> _TEXT_:
Start of Block
Company Follower reaches followers of your LinkedIn Page. To utilize this option, your ads account must be associated with your Company Page.
Member Gender is a determination of whether a member is female or male and inferred based on a member’s name. Similar to Age, using Gender targeting can reduce your audience size by 50% or more. Keep in mind that LinkedIn does not require members to disclose their gender.
Member Age is an estimation of how old a member is based on their first graduation date. Not all LinkedIn members include a graduation year on their profile so keep in mind that including Age may significantly reduce your audience size.
Member Schools is based on the learning institutions where a member completed a course. For example, you can target all Harvard former students to offer them a related product. Make sure you add all subsidiary Schools (Harvard University, Harvard Business School, Harvard Law, etc.) as they have separate pages.
Fields of Study is the member's major or area of study indicated by their degree. For example, members with a Bachelor of Business Administration (BBA) would likely have a major in either Accounting or International Business. Use it as a proxy for skills or expertise in a given field, especially for recent graduates.
Degrees is based on the degrees listed on a member's profile. This is useful if you are an education-based organization looking to reach members who might be interested in further developing their studies. For example, if you’re advertising an advanced degree program, exclude those who already have a master’s degree.
Job Experience Attributes
Job Functions are based on standardized groupings of the job titles listed on a LinkedIn member's profile. For example, if you want to reach doctors, nurses, veterinarians, surgeons, dentists, and other members with related occupations, you can filter by the "Medical" job field.
Job Titles are based on a member's LinkedIn profile. They are grouped by LinkedIn’s algorithms and organized into standardized titles you can use for campaign targeting. This attribute allows you to narrow your audience by a specific set of skills. For example, since engineers typically fall under the Engineering job title, you may want to target Software Engineers and Civil Engineers differently, or you may want to exclude a specific type of engineer from your campaign.
Job Seniority is determined by a member’s job title. Use it to reach those with influence over a buying decision. Consider targeting individual contributors. They typically have a large say in buying decisions.
Years of Experience lets you reach a target audience based on years of professional experience accumulated over their career. LinkedIn calculates YOE by adding together the duration of each individual job experience listed on a member's profile. Any gaps in experience are excluded and overlapping positions also are not double-counted.
End of Block
> _RECORDS SHOWN_:
Start of Block
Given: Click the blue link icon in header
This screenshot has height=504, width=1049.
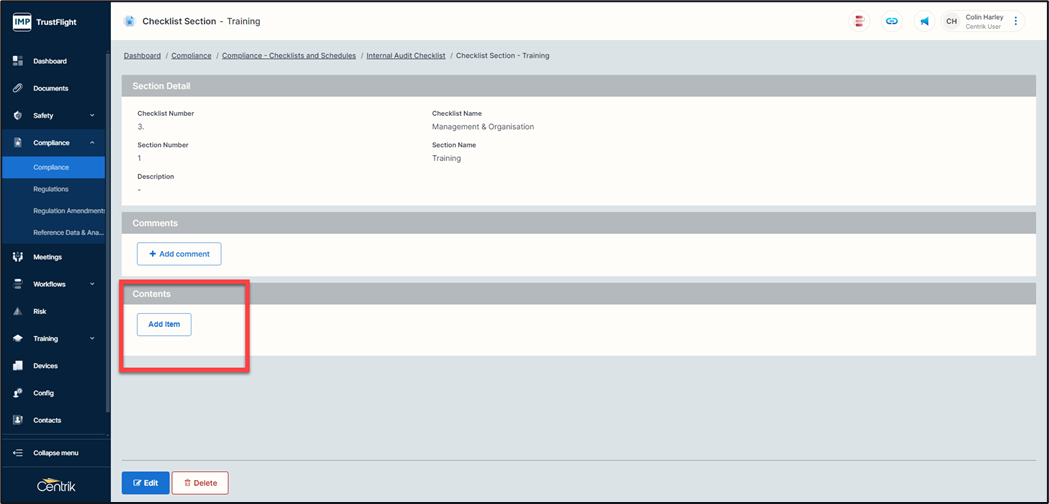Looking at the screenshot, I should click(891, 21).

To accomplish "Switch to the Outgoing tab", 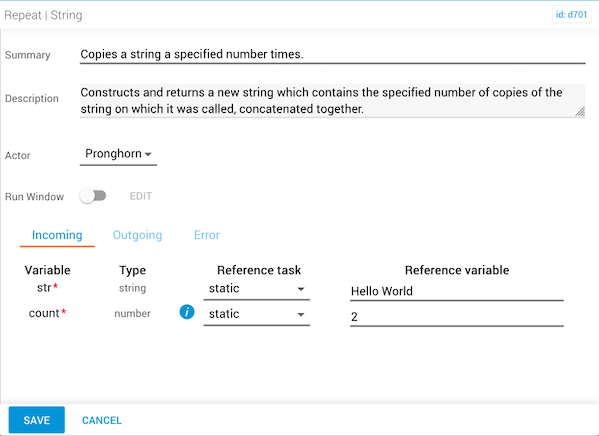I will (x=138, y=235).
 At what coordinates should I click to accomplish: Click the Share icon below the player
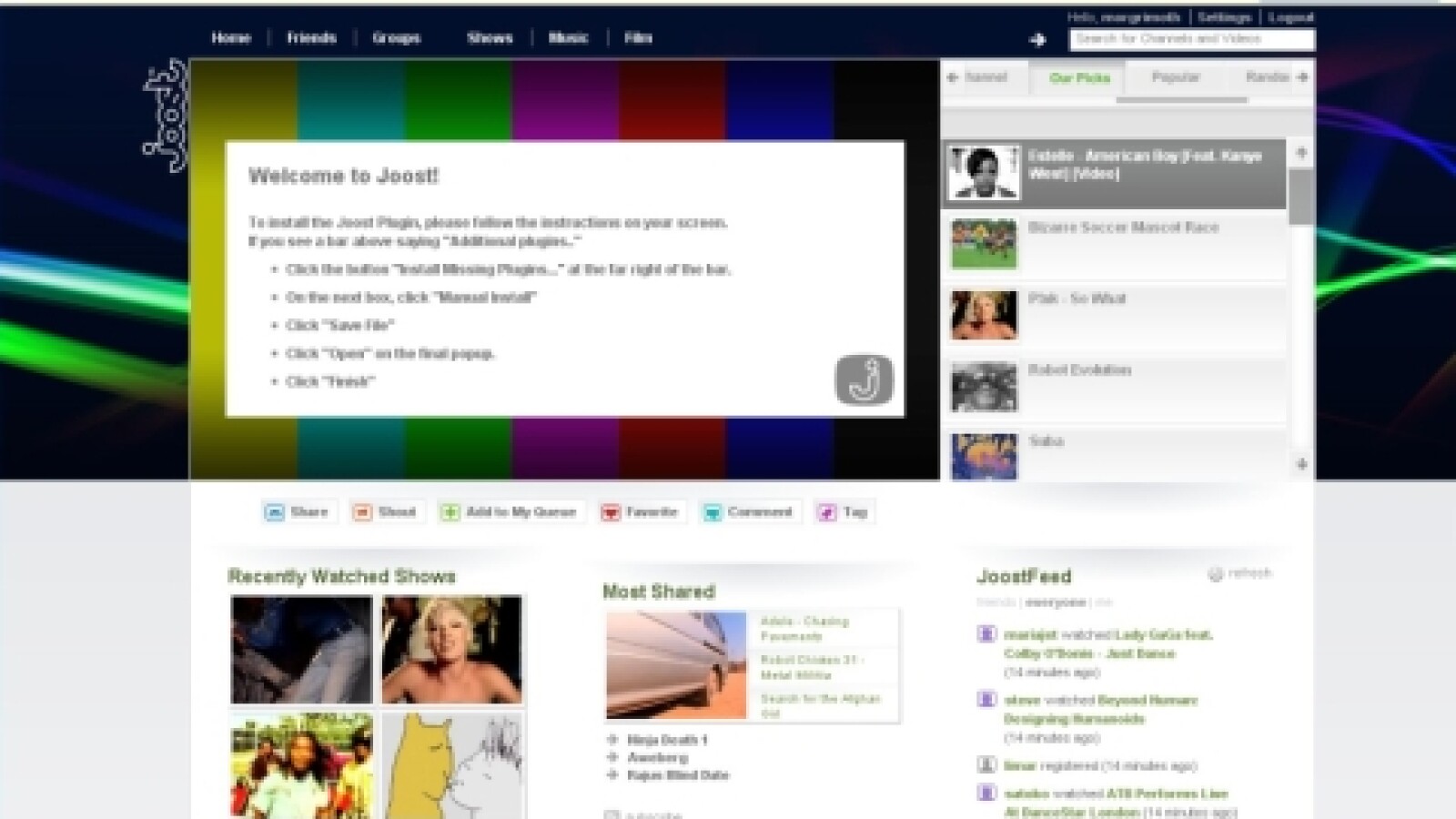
End of Block
> _PROBLEM A_: Quote the LinkedIn targeting text, starting with "Fields of Study" and going on through "for recent graduates.".
> _PROBLEM B_: According to the LinkedIn targeting text, why should an advertiser targeting Harvard former students add all the subsidiary schools?

> _RESPONSE BOX A_:
Fields of Study is the member's major or area of study indicated by their degree. For example, members with a Bachelor of Business Administration (BBA) would likely have a major in either Accounting or International Business. Use it as a proxy for skills or expertise in a given field, especially for recent graduates.

> _RESPONSE BOX B_: The subsidiary schools, such as Harvard University, Harvard Business School, and Harvard Law, have separate pages. Each one must be added to reach all Harvard former students.